I knew a b-boy from Philly who built his entire style around looking slightly off-balance. It was terrifying and beautiful. He found it because he has terrible ankles and couldn't stabilize like other dancers. His weakness became his signature.
The Lonely Months Nobody Talks About
Between intermediate and pro, there's a valley. You'll plateau for what feels like forever. Your crew will compliment you, but you'll know you're not growing. You'll watch battle footage and feel that sick jealousy in your stomach.
This is normal. This is required.
The difference between dancers who break through and dancers who quit isn't talent. It's what they do when nothing's working. The pros you admire spent entire winters in warehouses, repeating the same footwork drill until their shoes wore through, wondering if they'd already peaked.

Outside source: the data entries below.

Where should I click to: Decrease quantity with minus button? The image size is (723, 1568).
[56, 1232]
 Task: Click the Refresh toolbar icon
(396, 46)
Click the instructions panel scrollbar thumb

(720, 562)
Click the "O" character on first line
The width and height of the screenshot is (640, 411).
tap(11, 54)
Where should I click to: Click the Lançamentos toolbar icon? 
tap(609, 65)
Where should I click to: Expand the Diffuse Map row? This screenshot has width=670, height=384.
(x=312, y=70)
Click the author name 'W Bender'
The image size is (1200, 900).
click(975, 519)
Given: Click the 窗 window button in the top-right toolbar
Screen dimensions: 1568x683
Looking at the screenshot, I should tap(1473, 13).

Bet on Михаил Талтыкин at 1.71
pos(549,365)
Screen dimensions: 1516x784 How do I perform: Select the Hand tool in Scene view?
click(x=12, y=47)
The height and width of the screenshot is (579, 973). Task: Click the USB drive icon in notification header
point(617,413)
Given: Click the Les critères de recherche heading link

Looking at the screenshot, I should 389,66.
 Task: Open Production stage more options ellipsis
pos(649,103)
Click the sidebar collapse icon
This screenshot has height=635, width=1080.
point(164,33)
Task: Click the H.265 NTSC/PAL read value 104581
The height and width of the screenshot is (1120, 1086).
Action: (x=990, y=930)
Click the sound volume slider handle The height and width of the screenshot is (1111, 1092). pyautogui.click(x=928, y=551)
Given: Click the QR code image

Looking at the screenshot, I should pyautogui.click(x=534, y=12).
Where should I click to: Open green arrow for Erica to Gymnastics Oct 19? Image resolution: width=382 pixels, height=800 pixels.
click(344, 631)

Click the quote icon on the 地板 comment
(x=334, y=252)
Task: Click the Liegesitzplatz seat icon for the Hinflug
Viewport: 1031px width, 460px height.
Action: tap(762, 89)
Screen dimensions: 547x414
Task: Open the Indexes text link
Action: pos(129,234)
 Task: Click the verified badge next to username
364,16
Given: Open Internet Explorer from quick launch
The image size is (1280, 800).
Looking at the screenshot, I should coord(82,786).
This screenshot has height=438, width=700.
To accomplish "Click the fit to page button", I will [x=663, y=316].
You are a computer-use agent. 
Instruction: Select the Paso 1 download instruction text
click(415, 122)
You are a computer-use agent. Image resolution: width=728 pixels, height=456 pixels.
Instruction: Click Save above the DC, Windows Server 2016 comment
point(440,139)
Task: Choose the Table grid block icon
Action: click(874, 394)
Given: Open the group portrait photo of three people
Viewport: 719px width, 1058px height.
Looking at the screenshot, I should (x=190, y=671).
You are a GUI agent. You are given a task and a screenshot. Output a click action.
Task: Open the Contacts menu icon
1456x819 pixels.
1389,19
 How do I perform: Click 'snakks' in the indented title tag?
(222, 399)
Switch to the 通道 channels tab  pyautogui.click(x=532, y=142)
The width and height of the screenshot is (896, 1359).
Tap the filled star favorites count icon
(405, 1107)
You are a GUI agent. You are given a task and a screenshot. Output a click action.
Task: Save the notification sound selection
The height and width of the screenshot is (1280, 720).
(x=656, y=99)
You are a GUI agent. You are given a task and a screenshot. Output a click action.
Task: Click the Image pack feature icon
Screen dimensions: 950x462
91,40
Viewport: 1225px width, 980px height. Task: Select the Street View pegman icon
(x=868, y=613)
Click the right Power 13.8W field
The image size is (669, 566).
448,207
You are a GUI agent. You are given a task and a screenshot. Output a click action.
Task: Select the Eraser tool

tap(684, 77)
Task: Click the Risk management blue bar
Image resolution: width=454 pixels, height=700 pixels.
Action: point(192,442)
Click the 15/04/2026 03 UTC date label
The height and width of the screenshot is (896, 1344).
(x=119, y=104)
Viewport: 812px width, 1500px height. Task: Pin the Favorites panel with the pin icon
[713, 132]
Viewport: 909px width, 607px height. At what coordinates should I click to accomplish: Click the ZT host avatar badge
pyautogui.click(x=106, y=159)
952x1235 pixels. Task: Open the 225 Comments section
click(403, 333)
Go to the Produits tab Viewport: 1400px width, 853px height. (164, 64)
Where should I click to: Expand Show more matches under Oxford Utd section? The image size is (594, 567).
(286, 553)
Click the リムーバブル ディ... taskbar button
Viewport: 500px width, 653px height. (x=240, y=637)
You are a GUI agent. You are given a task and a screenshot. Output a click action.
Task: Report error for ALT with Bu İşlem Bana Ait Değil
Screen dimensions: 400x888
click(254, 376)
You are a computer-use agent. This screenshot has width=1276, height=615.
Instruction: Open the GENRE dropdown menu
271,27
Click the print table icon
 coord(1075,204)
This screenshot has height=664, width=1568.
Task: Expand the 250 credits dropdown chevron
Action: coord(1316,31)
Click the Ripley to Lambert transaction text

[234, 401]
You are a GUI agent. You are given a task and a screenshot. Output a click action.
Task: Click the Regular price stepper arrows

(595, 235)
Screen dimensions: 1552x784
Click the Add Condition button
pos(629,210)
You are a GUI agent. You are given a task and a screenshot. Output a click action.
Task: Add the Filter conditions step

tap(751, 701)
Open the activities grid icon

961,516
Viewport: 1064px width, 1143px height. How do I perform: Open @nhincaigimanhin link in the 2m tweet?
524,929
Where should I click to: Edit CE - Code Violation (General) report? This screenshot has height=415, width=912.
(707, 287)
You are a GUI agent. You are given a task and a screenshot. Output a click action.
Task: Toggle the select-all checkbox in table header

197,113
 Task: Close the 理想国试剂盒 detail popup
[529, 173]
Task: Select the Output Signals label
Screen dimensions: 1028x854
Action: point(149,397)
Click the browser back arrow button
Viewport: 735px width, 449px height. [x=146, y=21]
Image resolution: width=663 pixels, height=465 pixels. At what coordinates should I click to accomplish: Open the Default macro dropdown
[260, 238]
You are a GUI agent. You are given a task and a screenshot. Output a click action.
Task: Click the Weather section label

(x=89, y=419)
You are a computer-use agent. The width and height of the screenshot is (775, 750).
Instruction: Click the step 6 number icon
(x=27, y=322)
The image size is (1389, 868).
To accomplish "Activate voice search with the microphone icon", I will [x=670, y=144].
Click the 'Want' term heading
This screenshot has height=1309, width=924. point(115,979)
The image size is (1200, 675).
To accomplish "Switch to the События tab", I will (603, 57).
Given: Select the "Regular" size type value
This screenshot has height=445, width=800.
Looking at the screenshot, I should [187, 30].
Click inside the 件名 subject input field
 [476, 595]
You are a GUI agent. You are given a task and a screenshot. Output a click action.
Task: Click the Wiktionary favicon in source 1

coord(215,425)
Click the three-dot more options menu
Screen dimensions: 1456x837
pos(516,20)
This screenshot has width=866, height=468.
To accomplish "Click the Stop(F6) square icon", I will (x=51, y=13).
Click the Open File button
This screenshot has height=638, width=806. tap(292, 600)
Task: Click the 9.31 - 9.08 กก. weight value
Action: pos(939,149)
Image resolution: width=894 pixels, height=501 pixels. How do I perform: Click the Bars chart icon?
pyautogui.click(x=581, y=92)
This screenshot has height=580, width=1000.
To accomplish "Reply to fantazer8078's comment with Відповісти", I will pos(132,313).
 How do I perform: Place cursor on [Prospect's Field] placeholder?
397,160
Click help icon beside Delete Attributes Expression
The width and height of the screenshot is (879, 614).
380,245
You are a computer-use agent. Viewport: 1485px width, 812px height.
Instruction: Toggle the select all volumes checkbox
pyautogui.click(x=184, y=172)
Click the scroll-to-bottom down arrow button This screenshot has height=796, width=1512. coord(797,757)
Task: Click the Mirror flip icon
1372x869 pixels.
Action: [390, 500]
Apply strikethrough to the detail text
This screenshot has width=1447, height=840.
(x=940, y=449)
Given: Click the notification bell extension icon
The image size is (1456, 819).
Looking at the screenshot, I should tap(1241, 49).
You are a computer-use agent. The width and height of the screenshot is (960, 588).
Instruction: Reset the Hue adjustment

You have to fall in love with the plateau. When your progress graph goes flat, that's not failure—that's your foundation settling. The work you're doing when you're uninspired is the work that matters most. Anyone can train when they're motivated. Pros train when they're empty.
Battles Are the Classroom, Not the Exam
Competitions feel like judgment day. They're not. They're feedback loops.
Your first few battles will mess with your head. You'll choke. You'll forget moves you've done a thousand times. You'll get smoked by someone who, honestly, you think you're better than. Good. That's the syllabus.
The cypher teaches you more than any workshop. When you're in the circle and someone's killing it, you feel the pressure to respond. That pressure distills you. You can't fake your way through a cypher. Either you're present or you're performing.
Judges don't just score difficulty. They score believability. Do you own what you're doing? Would you dance exactly the same way if nobody was watching? That's the pro threshold. When your battle performance and your kitchen-floor solo look spiritually identical, you've crossed over.
The Last Freeze
I'll never forget watching my mentor practice alone at 2 AM. No music. Just him, the floor, and a water bottle. He was working on a single transition—sweep to freeze—for maybe an hour. Not because it was hard. Because it wasn't true yet. He was waiting for the movement to feel like a memory instead of a decision.
That's the job. Not more moves. Not harder moves. Just the relentless pursuit of truth in motion.
Your body already knows what to do. Stop getting in its way.